I have been working on a flask app that is database intensive for about 4 months. I am pretty new to python, flask and sqlalchemy but very familiar with web and database programming.
I mainly use core SQL for the hard database bits but have used the ORM as well. The main methods I use with core SQL are the text() and bindparam() functions to give me database independence via sqlalchemy dialects.
I have found myself having to intermix my module imports to get the stuff I want. Here is a simple but typical import.
from flask import Flask
from flask_sqlalchemy import SQLAlchemy
from sqlalchemy import bindparam
from sqlalchemy.sql import text
The SQLAlchemy object then gets used in the ORM bits of my code and I believe it also handles sessions as per this. It is initialised something like this.
app = Flask(__name__)
app.config['SQLALCHEMY_DATABASE_URI'] = appdb
app.config['SQLALCHEMY_BINDS'] = {'meta': foodb, 'data': bardb}
app.config['SQLALCHEMY_TRACK_MODIFICATIONS'] = False
db = SQLAlchemy(app)
I then use the db
variable to access all the flask_sqlalchemy stuff.
The direct sqlalchemy stuff gets used in my core SQL and looks something like this.
What I am finding now is that I am intermixing the code, for example like this.
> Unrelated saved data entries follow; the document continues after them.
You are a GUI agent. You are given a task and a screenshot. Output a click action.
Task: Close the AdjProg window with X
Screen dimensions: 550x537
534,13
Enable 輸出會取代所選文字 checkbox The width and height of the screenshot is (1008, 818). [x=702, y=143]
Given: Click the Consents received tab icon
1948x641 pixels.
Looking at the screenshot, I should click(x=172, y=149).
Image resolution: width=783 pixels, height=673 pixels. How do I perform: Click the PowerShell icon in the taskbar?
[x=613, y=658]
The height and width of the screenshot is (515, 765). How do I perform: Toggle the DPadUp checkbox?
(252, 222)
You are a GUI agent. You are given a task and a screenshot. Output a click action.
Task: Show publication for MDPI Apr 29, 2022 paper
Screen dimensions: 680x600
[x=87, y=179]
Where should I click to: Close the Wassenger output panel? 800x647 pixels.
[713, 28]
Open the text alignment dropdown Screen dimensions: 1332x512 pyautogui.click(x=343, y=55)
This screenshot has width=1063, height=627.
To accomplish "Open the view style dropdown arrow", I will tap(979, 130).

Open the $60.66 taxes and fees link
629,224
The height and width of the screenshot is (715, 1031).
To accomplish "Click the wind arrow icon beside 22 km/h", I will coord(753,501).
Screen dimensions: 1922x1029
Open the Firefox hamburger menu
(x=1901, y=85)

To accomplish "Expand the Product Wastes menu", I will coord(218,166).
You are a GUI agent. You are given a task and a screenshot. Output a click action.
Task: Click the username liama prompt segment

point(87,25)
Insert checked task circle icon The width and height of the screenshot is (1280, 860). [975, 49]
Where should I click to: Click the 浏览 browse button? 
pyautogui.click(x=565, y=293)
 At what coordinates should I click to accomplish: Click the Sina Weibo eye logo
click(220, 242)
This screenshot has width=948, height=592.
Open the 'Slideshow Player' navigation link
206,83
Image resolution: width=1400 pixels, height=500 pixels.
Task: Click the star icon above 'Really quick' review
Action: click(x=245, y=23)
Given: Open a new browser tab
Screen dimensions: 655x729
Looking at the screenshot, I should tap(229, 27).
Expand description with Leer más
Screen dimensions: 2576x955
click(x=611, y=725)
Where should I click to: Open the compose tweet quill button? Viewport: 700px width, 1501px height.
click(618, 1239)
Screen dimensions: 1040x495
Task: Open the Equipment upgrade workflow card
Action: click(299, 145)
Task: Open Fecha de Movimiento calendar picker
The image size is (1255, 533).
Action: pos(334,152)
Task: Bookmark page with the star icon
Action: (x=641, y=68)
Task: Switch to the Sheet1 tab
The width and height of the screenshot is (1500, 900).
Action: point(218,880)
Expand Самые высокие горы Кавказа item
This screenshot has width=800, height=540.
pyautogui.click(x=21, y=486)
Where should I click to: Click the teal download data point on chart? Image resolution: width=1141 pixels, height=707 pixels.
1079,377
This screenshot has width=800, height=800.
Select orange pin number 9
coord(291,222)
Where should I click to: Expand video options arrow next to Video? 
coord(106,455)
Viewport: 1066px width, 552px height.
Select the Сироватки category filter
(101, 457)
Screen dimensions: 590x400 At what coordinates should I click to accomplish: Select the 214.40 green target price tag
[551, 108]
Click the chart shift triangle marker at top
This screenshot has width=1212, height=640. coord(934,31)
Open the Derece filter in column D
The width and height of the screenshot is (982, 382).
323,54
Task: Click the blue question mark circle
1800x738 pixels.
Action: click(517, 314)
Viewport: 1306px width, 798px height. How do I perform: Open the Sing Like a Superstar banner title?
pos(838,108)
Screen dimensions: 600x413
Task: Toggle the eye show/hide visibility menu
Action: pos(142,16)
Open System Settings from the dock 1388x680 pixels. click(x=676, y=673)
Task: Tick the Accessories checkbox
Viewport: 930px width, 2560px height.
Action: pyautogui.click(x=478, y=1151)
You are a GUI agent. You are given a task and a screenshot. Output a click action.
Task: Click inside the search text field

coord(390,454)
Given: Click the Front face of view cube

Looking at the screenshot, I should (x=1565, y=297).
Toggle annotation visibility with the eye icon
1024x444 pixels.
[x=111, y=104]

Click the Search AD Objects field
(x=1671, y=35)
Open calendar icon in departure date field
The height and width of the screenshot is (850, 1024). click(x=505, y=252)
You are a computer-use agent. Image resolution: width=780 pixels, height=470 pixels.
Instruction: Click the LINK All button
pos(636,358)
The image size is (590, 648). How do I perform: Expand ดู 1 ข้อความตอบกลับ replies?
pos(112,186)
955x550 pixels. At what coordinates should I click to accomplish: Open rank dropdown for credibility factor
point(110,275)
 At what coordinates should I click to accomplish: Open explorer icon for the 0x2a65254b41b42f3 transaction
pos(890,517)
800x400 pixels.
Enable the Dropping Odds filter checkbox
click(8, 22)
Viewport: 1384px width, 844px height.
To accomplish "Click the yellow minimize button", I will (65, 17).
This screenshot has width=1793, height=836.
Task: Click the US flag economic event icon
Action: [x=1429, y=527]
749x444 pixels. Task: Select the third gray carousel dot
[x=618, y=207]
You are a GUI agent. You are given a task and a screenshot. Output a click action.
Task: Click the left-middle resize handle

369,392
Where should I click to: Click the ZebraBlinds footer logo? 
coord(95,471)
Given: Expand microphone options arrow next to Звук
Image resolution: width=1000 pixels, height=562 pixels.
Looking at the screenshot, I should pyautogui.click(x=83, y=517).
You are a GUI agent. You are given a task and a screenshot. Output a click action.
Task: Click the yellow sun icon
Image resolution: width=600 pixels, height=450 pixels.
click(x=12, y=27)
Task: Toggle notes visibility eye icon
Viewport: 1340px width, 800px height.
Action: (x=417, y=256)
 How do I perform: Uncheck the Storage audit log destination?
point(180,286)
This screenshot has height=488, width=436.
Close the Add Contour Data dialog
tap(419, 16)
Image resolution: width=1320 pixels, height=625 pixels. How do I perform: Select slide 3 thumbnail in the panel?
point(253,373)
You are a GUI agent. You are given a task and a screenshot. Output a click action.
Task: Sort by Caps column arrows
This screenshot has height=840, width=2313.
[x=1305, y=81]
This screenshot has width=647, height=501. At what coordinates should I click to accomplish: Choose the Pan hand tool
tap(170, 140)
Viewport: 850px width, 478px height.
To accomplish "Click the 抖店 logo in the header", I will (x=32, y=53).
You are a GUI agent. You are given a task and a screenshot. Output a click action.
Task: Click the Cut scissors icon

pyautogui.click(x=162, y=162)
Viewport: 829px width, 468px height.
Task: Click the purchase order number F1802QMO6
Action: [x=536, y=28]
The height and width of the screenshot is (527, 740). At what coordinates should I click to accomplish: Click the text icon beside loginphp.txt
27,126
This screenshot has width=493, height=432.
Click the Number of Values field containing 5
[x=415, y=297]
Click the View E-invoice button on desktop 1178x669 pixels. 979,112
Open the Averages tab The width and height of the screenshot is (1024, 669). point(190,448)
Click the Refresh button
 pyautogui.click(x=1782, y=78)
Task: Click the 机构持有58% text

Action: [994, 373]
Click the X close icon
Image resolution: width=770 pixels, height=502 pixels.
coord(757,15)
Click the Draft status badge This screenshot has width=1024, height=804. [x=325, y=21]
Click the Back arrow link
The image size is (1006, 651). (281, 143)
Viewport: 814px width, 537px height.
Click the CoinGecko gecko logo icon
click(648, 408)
eng = db.get_engine(bind='meta')
cxn = eng.connect()
sql = text('select * from foo')
rows = cxn.execute(sql).fetchall()
It seems to me that if I have decided to use flask_sqlalchemy I shouldn't have to import sqlalchemy stuff seperately, it should be somewhere in flask_sqlalchemy. Intermixing makes me nervous about side-effects.
So I have two questions.
- Is intermixing like this safe?
- Can I get text() and bindparam() and other sqlalchemy stuff from flask_sqlalchemy somehow? If so how?